Note: Only customize the IPsec policies settings if required by the peer, and when the required settings are known. Modifying the parameters without proper planning can result in a VPN connection going down until correctly configured on both ends.
Site-to-site VPN settings are managed on the Security & SD-WAN > Configure > Site-to-site VPN page, and 3rd-party peers are located in the Organization-wide settings section. When configuring a peer, the IPsec policies column will indicate what parameters are currently configured, and can be clicked on for additional detail. Below is an example peer with the default policy.
Customizing and Presets
To change the IPsec policies for a peer, click on the link in that column, which indicates the current settings. In the window that appears, a number of options are available.
The Preset selection allows easy setup of peers for some popular services, such as Azure and AWS. "Default" will reset the parameters to those used between Cisco Meraki peers, and "Custom" can be used for non-standard configurations.

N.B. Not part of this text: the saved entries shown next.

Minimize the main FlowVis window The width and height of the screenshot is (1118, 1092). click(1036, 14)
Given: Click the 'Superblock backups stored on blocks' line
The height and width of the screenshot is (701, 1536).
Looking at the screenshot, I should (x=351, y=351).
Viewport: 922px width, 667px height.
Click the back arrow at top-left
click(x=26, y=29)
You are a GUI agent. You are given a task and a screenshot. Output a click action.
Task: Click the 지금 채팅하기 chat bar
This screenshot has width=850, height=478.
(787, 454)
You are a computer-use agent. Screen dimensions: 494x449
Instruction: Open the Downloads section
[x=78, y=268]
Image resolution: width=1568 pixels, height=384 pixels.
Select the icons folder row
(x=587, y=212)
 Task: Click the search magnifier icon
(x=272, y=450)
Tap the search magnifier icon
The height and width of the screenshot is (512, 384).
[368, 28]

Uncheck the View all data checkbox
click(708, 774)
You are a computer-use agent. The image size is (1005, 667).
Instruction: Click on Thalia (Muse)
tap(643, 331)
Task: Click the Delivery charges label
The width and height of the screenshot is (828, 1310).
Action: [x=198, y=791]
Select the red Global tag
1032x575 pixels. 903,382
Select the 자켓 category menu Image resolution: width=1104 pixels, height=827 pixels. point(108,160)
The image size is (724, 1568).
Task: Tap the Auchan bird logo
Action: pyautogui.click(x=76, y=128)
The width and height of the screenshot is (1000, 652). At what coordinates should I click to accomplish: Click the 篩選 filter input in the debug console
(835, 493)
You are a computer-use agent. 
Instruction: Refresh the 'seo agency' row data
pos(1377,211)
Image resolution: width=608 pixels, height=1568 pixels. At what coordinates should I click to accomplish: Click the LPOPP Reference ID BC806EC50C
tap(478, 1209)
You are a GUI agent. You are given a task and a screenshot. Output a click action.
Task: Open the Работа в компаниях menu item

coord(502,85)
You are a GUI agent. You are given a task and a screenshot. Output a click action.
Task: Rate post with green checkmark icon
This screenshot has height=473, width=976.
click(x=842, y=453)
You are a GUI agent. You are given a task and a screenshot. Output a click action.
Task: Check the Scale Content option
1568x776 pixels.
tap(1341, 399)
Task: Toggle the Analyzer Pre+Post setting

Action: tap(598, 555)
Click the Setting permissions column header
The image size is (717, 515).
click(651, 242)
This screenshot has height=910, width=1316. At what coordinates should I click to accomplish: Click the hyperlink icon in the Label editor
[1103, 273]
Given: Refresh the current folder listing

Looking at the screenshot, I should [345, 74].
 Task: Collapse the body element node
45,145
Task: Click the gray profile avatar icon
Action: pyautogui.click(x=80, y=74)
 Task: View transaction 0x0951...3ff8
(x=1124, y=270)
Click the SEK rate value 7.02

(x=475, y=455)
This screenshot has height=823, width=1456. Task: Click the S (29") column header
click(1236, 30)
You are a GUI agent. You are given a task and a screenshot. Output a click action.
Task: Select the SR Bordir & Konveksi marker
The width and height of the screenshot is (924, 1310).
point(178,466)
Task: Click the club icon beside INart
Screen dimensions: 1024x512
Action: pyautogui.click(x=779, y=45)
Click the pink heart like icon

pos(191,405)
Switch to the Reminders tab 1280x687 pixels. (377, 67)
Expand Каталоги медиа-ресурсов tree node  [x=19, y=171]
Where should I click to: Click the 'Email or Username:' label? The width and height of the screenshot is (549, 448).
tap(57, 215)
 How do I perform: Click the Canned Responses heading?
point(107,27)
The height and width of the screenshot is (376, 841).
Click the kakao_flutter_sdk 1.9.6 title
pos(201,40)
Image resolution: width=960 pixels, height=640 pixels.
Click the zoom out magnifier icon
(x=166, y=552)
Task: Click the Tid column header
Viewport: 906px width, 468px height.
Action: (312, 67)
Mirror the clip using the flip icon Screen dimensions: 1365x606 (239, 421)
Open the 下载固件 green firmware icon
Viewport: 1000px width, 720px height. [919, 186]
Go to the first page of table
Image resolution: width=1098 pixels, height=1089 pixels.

The Phase 1 and Phase 2 sections can be customized as needed for peers that are not compatible with one of the existing presets. Fields allowing multiple options will present them as a list, and allow any or all of the options to be selected. When connecting with a peer, any of the selected options will be available when negotiating. It is important to remember that these settings must match on both ends of the VPN tunnel in order to establish correctly.
After changing the Preset section or modifying any of the Phase 1 or Phase 2 options, click Update. Then click Save Changes.